[Start of Attachment]

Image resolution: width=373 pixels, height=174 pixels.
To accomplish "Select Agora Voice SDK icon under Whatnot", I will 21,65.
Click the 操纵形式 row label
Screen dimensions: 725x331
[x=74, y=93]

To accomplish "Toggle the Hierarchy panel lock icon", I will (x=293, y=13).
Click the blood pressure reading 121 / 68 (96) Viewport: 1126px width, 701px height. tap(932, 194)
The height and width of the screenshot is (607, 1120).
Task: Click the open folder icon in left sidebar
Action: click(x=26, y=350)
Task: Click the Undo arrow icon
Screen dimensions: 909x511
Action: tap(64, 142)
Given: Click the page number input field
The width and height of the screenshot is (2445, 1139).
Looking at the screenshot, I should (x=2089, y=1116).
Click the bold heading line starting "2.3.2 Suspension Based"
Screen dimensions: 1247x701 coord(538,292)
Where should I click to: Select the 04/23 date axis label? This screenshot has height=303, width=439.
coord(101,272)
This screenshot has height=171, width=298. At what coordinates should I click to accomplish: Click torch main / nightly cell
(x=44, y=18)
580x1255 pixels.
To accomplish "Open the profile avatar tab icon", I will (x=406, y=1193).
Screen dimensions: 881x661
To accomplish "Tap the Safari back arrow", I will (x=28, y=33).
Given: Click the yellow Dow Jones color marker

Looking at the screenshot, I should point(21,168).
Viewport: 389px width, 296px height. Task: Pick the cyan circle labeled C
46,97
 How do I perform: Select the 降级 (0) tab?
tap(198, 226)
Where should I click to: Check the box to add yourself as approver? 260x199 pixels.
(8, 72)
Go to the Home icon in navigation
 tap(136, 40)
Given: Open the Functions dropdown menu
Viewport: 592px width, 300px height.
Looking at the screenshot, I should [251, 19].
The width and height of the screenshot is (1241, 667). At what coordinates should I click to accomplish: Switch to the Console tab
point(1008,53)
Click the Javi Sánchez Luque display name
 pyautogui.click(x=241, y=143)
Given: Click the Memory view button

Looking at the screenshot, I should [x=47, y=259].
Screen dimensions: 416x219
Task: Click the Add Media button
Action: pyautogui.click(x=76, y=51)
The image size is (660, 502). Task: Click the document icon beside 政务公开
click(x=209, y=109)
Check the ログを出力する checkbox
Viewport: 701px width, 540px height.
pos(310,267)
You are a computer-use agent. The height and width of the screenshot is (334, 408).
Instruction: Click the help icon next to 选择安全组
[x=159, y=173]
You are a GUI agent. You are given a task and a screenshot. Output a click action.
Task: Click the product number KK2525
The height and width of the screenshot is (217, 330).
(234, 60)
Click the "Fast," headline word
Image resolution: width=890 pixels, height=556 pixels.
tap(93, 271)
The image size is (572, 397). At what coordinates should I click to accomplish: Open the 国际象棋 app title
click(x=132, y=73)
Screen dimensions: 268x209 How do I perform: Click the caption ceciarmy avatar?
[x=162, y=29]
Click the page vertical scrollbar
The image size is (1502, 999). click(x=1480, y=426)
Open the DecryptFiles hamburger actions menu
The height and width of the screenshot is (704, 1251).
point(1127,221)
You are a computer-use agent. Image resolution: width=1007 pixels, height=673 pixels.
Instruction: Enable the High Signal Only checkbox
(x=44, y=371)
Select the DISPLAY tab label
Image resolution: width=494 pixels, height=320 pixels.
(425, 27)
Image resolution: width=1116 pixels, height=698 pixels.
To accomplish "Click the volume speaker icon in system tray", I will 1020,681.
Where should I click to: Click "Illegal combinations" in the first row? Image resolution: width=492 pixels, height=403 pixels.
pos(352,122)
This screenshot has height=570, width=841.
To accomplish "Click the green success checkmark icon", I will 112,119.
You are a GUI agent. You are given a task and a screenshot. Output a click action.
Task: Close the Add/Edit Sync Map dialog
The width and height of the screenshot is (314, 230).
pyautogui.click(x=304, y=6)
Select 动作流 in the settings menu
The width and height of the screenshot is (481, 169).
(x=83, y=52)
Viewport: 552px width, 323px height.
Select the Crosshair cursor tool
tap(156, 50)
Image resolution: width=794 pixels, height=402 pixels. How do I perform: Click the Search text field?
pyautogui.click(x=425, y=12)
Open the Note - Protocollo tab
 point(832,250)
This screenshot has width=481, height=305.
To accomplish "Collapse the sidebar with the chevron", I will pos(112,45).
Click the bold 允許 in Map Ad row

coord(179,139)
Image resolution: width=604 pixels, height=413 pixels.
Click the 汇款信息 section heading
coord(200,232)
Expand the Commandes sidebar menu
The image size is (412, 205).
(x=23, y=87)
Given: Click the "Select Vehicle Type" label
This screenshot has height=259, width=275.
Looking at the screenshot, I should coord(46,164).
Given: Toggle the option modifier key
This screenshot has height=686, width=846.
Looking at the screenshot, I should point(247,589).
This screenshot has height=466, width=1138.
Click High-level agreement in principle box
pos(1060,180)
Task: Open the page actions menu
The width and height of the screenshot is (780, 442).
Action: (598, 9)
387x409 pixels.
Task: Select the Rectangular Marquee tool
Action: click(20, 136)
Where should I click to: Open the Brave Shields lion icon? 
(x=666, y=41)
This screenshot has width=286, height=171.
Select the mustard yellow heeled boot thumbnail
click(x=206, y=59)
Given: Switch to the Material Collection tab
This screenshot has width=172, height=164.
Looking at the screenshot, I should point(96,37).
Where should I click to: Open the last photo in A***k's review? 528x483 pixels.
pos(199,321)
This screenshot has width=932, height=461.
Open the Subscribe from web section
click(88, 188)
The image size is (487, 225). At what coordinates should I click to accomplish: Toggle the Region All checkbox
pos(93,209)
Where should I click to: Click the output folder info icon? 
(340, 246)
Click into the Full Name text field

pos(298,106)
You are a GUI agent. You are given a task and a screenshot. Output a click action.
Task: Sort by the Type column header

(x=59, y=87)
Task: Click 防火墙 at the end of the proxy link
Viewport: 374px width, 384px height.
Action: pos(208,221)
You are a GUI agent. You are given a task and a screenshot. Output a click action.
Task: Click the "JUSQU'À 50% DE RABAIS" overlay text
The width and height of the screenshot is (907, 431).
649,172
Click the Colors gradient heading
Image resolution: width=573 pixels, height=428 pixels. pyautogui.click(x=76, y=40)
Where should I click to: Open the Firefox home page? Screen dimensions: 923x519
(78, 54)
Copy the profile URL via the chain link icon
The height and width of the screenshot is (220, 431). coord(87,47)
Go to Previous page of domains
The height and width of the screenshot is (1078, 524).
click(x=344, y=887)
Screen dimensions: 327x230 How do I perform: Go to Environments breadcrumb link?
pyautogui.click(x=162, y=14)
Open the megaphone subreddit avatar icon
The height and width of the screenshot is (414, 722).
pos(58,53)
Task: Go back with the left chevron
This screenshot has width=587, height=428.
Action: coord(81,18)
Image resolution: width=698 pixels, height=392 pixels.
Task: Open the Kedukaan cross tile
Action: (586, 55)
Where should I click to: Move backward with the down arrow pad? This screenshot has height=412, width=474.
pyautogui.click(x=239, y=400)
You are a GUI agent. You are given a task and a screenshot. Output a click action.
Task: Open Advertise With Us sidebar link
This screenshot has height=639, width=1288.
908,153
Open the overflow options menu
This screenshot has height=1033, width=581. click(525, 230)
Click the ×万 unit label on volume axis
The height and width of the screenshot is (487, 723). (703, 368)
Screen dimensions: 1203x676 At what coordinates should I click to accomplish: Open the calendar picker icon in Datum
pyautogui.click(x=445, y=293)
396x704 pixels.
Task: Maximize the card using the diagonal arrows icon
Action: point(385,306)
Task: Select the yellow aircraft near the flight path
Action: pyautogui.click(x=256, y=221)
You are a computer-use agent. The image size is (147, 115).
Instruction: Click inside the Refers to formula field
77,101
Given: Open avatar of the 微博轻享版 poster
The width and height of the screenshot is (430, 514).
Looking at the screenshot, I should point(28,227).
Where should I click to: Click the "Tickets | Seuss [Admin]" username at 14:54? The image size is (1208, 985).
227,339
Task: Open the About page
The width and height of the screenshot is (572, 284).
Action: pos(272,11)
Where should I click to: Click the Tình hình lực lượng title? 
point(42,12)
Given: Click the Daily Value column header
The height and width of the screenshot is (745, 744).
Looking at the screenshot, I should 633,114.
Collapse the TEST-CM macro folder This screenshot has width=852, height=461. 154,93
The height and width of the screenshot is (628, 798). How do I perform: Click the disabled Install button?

[End of Attachment]

WHAT THE TASK REQUIRES:
Which lines of the material contain "will"? List them.

EXERCISE RESPONSE:
To accomplish "Select Agora Voice SDK icon under Whatnot", I will 21,65.
To accomplish "Toggle the Hierarchy panel lock icon", I will (x=293, y=13).
To accomplish "Open the profile avatar tab icon", I will (x=406, y=1193).
To accomplish "Tap the Safari back arrow", I will (x=28, y=33).
To accomplish "Click the volume speaker icon in system tray", I will 1020,681.
To accomplish "Click the green success checkmark icon", I will 112,119.
To accomplish "Collapse the sidebar with the chevron", I will pos(112,45).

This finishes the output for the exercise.